1 . Method for producing a component, characterized by the method steps:

Providing a first substrate (110),

Forming a layer arrangement (120) on the first substrate (1 10), the layer arrangement (120) having at least one component layer (123),

Forming circuit structures in the region of the device layer (123),

Providing a second substrate (150, 151),

Establishing a connection between the second substrate (150, 151) and the device layer (123), and

Performing an etching process to sever at least a portion of the first substrate (110).

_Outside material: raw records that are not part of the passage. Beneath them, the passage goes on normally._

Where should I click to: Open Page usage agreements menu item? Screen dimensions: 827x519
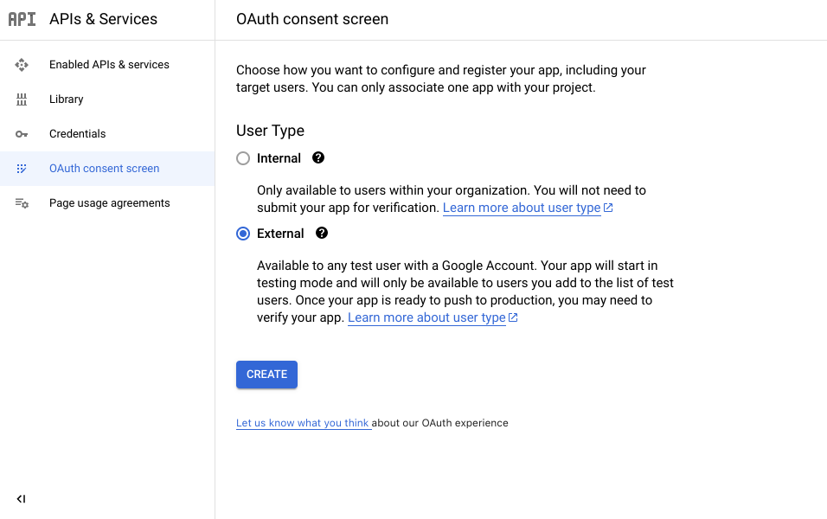(x=110, y=203)
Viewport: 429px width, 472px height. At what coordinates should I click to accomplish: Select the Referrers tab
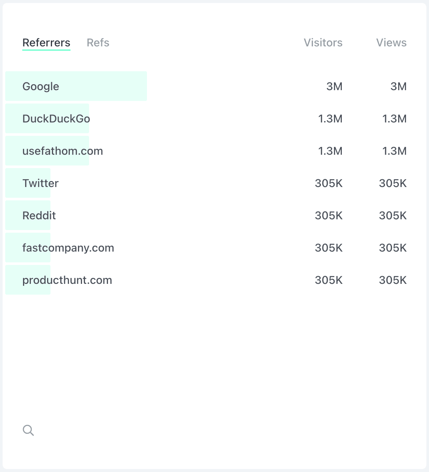tap(46, 42)
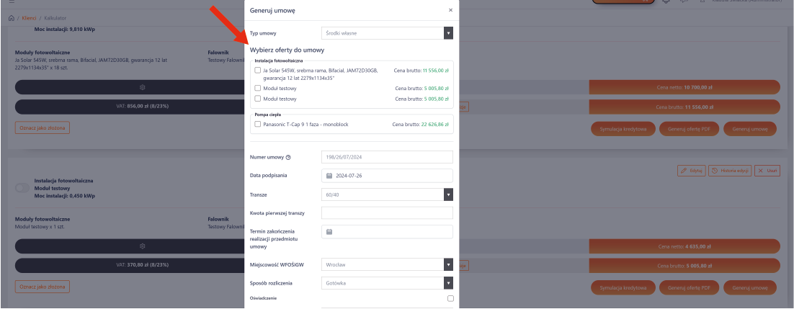Viewport: 794px width, 309px height.
Task: Open the Typ umowy dropdown
Action: [x=386, y=33]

2. The method of claim 1, wherein the layer assembly formed on the first substrate comprises at least one additional sacrificial layer, and wherein performing the etching process results in removal of the sacrificial layer.

3. The method of claim 1, further comprising:

Implanting an additive material into the first substrate (1 10) to form a sacrificial region (1 12) in the first substrate (1 10), wherein performing the etching process results in removal of the sacrificial region (1 12).

The method of claim 1, further comprising:

Forming a trench structure (125) in the device layer (123) prior to establishing the connection between the second substrate (151) and the device layer (123), and

Providing the second substrate (151) with an opening structure (155), wherein the trench structure (125) and the opening structure (155) are formed such that an etching medium (160) used in the etching process passes through the opening structure (155) and the trench structure (FIG. 125) to the first substrate (1 10) can be moved.

The method of any one of the preceding claims, wherein a power semiconductor device is fabricated, and wherein the device layer (123) comprises one of the following materials:

Silicon, gallium nitride, silicon carbide, zinc selenide, diamond.

Method according to one of the preceding claims, further comprising:

Providing a third substrate (180),

Establishing a connection between the third substrate (180) and the device layer (123) after performing the etching process, and

Separating the second substrate (150, 151) from the device layer (123).

Method according to one of the preceding claims, wherein for establishing a connection between the second or third substrate with the component layer (123) a connection layer (170) is used, wherein the connection layer (170) of one of the following materials has:

Metal, metallic alloy, solder, conductive adhesive.

8. The method according to any one of the preceding claims, wherein the second substrate or the third substrate (180) comprises a metallic material.

9. The method according to any one of the preceding claims, wherein the second substrate (150, 151) and the device layer (123) via a thermally dissolvable paint material (140) are connected.

10. The method of claim 1, wherein the etching process is a dry chemical etching process.